Jack Parker (born March 11, 1945) is the former head coach of the Boston University Terriers men's ice hockey team.  The 2012–13 hockey season was Parker's 40th and final season as head coach of the Terriers, and his 47th overall at the school as a player or coach.

Playing career
Parker graduated from Catholic Memorial School in West Roxbury in 1964.  He played for the Terriers from 1965 to 1968.  The team was a combined 77–22–4 while Parker was a center for the team.  Parker played on three Beanpot Championship teams and two teams which played in the NCAA tournament placing fourth in 1966 and second in 1967.  Parker was captain of the team during his senior year on the team. Parker played against Boston College's former coach, Jerry York, while York was at BC and in high school.

Coaching career
Immediately after graduating, Parker was named head coach at Medford High School.  After only one year, he returned to BU as an assistant under his former college coach, Jack Kelley, and helped lead the Terriers to two consecutive national championships in 1971 and 1972.  After Kelley left the program to become general manager and head coach of the New England Whalers, Parker was promoted to B-team coach under his predecessor, Leon Abbott.

Abbott was abruptly fired on December 21, 1973 for withholding information about the eligibility of two Canadian players who had played junior hockey in their native country, even though a judge questioned the constitutionality of the rules allegedly violated.  Parker was named his successor.

Parker was named the NCAA Coach of the Year three times, the first after the 1974–75 season, again after the 1977–78 season and a third time after 2008-09. Parker was also named the Hockey East Coach of the Year after the 1985–86, 1991–92, 1999–2000, 2004–05 and 2005-06 seasons. On January 30, 2009, Parker claimed his 800th win in a 3-1 victory over Merrimack College.  He was only the third coach to win 800 games, and the first to do so with one team. On April 11, 2009, Parker won his 30th NCAA tournament game and third team national title.

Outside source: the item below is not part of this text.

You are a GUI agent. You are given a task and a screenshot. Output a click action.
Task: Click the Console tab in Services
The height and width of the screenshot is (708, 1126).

Parker retired at the end of the 2012-13 season. He finished with a record of 897–472–115. At the time of his retirement, he was the third-winningest coach in NCAA history, behind only Ron Mason and Jerry York.  His 897 wins are far and away the most in BU history, and are more than four times the total of runner-up Harry Cleverly. He has had a hand in more than two-thirds of BU's all-time wins.  Apart from his one year as Medford High's coach, he spent the first 48 years of his adult life at BU as a player, assistant coach and head coach.

Retirement
On March 11, 2013, Parker announced that the 2012–13 season would be his last, telling BU Today, "Forty years is a long time to be at the same institution in the same job. I think I’m a little long in the tooth. I don’t think I’ve had the focus I need to have. I haven’t lost a step, but I don’t want to lose a step." In 2014, Coach Parker's jersey number 6 was retired by the Terriers in a ceremony during a game against the University of New Hampshire.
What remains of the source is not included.